TEXT SEGMENT below:
Area of Bracknell, Berkshire, England

Harmans Water is a suburb of Bracknell, in the English county of Berkshire, formerly part of the parish of Winkfield. It takes its name from Harman's Water Lake, long gone. Building of the estate began around 1960 and was the fourth and last estate to be built as part of the original plan for the new town.

The estate lies approximately 1 mi south-east of the town centre, to the east of the A322 road and south of the A329 road. It is part of the Harmans Water & Crown Wood ward.

Facilities include a shopping centre, a library, several public houses and Harmans Water Primary School . St. Paul's Church has shared Church of England and United Reformed Church services and is situated adjacent to the shopping centre. There are a few office buildings in Broad Lane but otherwise the estate is largely residential.

==The Parks==
The Parks is a recent development and is on the site of the former country estate and hamlet of Ramslade, which included the RAF Staff College which closed in 1997. The first phase of the development, of 220 homes was developed by English Partnerships after permission was granted in 2003, and completed in 2008. Further development continued with a community centre finished in 2015 and 530 more homes completed by 2017.

Ramslade House, the former headquarters building of the RAF staff college, was originally planned to become a community centre but was demolished in 2016 to make way for a development of 12 townhouses being built by Taylor Wimpey. In order to honour the house, a memorial was built on the site.

In 2018, following the demolition of pub The Blue Lion after its closure in 2014, construction began for a block of apartments known as Harmans House which is located next to the Ramslade Cottages. Construction finished in 2019. In early 2021, Taylor Wimpey transferred ownership of The Parks to Bracknell Forest Council, with their plans to bring the green spaces into use. In 2023, a calisthenics park was installed in one of the open space areas, with ten workout stations for residents to use.
End of TEXT SEGMENT.
DATA EXTRACT below:
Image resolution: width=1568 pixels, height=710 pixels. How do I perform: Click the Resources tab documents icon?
End of DATA EXTRACT.
DATA EXTRACT below:
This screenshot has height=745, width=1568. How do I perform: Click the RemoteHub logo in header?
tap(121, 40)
End of DATA EXTRACT.
Copy out the whole Harmans Water text word for word.

| RESULT OF THE TASK |
Area of Bracknell, Berkshire, England

Harmans Water is a suburb of Bracknell, in the English county of Berkshire, formerly part of the parish of Winkfield. It takes its name from Harman's Water Lake, long gone. Building of the estate began around 1960 and was the fourth and last estate to be built as part of the original plan for the new town.

The estate lies approximately 1 mi south-east of the town centre, to the east of the A322 road and south of the A329 road. It is part of the Harmans Water & Crown Wood ward.

Facilities include a shopping centre, a library, several public houses and Harmans Water Primary School . St. Paul's Church has shared Church of England and United Reformed Church services and is situated adjacent to the shopping centre. There are a few office buildings in Broad Lane but otherwise the estate is largely residential.

==The Parks==
The Parks is a recent development and is on the site of the former country estate and hamlet of Ramslade, which included the RAF Staff College which closed in 1997. The first phase of the development, of 220 homes was developed by English Partnerships after permission was granted in 2003, and completed in 2008. Further development continued with a community centre finished in 2015 and 530 more homes completed by 2017.

Ramslade House, the former headquarters building of the RAF staff college, was originally planned to become a community centre but was demolished in 2016 to make way for a development of 12 townhouses being built by Taylor Wimpey. In order to honour the house, a memorial was built on the site.

In 2018, following the demolition of pub The Blue Lion after its closure in 2014, construction began for a block of apartments known as Harmans House which is located next to the Ramslade Cottages. Construction finished in 2019. In early 2021, Taylor Wimpey transferred ownership of The Parks to Bracknell Forest Council, with their plans to bring the green spaces into use. In 2023, a calisthenics park was installed in one of the open space areas, with ten workout stations for residents to use.